As part of a three-year development program, CRS supplies the group with nets, hooks and bait. They also teach them about managing money and growing a business through micro-finance programs.

Daniel says it took some time for the communities to warm to the idea of training. “Originally there was resistance when we came,” he says. At first, they wanted “everything for free.” But two years into the project, attitudes have changed. The challenge now, says Daniel, is getting the women to believe in themselves.
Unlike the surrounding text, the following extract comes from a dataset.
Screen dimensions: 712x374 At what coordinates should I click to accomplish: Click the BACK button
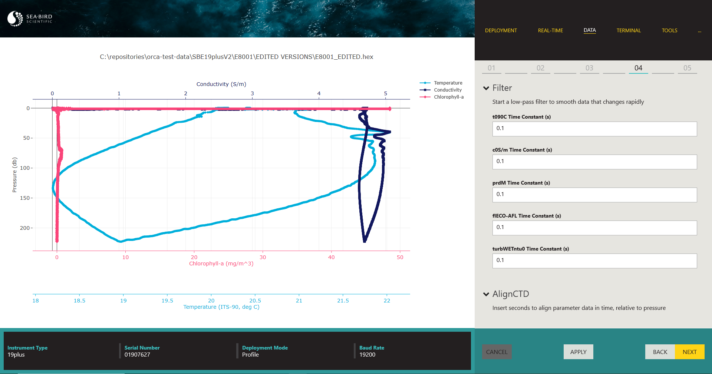[660, 352]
“When women are around men, they undermine themselves,” says David William, another CRS field officer. “[But] women are stronger and they’re the decision-makers.”

An Injection of Aid

Forty minutes outside the capital of Juba, in the town of Rajaf, Josephine Lurit smiles as she sits atop her tractor.

The outspoken mother of eight has been farming her land for 45 years. But when fighting broke out in Juba last July, Lurit was forced to stop cultivating.

“I was scared,” she says. “Children were being abducted, and people were being killed.”

When the fighting forced Josephine Lurit to stop farming, she joined a project launched by the FAO that gave her access to the tools and training, and motivated her to keep her farm running, despite the dangers. (Mariah Quesada)

Due to the conflict, access to food and commodities around the country has been greatly restricted. Food prices have inflated, making it hard for people, especially poorer families, to buy what they need to plant and harvest their crops.

To combat the problem, the FAO’s Urban Livelihood Project gives people vegetable seeds and an assortment of tools and training – an initial injection of aid that should evolve into a regular, sustainable source of food and money.

“Emergency agricultural support is an extremely cost-effective form of humanitarian aid,” says James Swokiri of FAO. A single vegetable kit, for example, costs about $65 per family and can provide about 1 ton of fresh food.

The hope is that, once the economic situation improves, the humanitarians can leave. But that can’t happen until the fighting stops. “Without peace, there is no food security,” says Swokiri.

When the conflict reached Juba, Lurit was forced to stay home, for fear of her life. But after a few months, she says she could no longer stay idle. In October 2016, with support from one of the women’s groups taking part in the Urban Livelihood Project, she returned to the fields.

“I’m ready to be killed to go farming,” she says. “I’m doing this to chase away the famine.”